◆ EXERCISE REQUIREMENTS
Your answer should be the lines from the start of the records through the line with "Close (187, 305)", copied word for word.

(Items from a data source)
★ ★ ★ ★

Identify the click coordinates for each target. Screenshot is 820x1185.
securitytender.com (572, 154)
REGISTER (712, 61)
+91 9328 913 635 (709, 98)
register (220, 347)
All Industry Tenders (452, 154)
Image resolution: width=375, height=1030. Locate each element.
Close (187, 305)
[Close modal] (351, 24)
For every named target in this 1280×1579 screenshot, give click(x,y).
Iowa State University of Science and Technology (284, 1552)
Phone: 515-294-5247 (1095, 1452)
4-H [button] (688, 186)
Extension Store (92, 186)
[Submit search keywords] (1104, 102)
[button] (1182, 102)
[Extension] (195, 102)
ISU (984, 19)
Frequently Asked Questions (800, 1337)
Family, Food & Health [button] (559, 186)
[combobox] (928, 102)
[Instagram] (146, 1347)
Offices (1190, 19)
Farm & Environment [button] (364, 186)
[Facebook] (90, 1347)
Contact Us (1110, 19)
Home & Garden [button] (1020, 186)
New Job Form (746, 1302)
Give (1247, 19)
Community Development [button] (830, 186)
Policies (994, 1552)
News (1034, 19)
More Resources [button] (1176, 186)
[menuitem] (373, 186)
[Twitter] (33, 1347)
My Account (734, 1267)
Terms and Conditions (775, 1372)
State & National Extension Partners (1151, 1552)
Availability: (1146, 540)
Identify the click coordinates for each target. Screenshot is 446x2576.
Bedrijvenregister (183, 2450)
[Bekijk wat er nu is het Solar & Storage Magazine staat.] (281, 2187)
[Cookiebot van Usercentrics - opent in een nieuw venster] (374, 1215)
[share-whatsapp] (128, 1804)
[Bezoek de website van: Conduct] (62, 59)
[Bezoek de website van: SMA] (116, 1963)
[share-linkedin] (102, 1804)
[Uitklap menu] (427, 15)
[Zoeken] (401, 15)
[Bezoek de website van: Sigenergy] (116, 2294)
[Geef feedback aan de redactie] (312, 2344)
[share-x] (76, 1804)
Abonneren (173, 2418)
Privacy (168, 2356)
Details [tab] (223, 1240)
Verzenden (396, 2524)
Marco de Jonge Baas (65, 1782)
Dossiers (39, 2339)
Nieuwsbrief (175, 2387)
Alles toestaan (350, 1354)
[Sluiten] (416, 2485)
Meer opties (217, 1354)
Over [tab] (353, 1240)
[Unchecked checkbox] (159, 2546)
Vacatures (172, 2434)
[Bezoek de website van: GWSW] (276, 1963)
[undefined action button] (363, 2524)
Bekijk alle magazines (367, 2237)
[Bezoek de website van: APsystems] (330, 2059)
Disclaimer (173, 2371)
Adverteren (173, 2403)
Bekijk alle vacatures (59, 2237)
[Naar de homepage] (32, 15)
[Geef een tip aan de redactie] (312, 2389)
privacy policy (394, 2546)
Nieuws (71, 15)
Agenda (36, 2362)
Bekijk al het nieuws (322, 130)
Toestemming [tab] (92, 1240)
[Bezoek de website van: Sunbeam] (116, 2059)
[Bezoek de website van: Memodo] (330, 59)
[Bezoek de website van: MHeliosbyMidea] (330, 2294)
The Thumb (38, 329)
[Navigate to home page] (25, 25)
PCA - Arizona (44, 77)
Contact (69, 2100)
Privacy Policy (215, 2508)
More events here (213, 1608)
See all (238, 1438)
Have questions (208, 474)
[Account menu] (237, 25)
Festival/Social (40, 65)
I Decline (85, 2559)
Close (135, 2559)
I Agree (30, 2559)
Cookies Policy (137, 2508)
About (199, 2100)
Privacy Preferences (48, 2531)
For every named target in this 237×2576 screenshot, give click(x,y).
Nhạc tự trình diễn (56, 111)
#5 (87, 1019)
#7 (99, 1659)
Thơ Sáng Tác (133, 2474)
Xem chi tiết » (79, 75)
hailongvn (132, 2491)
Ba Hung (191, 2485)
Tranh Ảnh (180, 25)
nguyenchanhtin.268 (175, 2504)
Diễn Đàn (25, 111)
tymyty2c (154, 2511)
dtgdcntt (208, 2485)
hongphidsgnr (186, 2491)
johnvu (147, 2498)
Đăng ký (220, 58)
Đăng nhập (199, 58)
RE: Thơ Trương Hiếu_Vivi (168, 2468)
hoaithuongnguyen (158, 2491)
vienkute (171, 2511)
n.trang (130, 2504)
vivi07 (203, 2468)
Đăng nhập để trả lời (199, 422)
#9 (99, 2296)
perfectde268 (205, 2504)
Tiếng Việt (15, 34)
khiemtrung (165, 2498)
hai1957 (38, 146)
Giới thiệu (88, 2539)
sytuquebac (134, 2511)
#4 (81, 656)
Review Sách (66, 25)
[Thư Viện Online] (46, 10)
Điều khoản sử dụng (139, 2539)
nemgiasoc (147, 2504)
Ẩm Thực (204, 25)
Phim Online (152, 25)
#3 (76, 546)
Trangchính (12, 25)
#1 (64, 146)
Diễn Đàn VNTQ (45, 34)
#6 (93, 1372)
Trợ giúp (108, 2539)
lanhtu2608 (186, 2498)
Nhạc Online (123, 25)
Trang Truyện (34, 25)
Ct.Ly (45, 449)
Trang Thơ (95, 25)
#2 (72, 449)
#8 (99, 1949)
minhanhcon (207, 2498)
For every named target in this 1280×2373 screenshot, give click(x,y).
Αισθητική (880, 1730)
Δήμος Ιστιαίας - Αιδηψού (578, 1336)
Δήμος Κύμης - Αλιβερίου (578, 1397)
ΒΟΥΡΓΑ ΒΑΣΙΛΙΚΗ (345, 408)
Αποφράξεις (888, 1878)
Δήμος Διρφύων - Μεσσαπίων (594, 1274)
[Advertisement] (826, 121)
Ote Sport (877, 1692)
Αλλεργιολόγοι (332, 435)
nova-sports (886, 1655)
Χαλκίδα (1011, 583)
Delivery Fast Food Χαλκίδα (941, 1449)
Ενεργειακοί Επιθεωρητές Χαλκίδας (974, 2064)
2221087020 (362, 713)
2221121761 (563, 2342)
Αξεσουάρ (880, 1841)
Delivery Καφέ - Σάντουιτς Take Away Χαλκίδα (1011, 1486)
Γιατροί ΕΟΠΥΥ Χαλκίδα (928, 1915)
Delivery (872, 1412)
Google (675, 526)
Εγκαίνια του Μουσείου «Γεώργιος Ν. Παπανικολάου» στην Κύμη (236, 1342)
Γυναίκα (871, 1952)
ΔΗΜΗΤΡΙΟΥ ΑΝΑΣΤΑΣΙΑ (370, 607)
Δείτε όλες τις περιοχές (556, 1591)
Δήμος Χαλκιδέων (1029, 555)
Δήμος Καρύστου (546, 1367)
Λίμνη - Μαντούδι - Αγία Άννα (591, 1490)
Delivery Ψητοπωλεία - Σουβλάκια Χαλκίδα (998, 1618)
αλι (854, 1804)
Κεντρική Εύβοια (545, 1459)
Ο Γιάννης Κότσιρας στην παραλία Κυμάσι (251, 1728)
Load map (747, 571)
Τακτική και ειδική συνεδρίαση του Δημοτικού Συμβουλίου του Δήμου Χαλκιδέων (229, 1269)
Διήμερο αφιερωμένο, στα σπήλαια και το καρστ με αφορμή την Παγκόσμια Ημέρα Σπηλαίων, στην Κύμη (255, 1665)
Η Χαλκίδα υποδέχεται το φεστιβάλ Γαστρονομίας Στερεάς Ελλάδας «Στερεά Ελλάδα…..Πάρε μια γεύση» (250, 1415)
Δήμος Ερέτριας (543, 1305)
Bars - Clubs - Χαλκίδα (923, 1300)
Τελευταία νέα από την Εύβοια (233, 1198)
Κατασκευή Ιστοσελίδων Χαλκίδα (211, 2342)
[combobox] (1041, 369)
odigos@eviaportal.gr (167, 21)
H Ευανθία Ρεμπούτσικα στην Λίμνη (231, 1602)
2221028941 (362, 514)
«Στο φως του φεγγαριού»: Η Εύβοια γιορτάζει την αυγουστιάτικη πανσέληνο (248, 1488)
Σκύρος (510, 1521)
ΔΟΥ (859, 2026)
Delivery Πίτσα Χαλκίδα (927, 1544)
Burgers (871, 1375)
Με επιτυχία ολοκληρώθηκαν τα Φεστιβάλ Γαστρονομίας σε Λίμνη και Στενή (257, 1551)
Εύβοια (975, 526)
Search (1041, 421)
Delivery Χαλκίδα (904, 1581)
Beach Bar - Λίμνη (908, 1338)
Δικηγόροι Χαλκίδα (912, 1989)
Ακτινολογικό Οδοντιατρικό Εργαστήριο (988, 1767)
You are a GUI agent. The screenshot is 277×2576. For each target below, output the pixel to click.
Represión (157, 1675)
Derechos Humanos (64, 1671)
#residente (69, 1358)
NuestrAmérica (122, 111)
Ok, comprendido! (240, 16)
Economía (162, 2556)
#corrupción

★ ★ ★ ★

◆ ANSWER FOR THIS EXERCISE
Identify the click coordinates for each target. Screenshot is 820x1185.
securitytender.com (572, 154)
REGISTER (712, 61)
+91 9328 913 635 (709, 98)
register (220, 347)
All Industry Tenders (452, 154)
Image resolution: width=375, height=1030. Locate each element.
Close (187, 305)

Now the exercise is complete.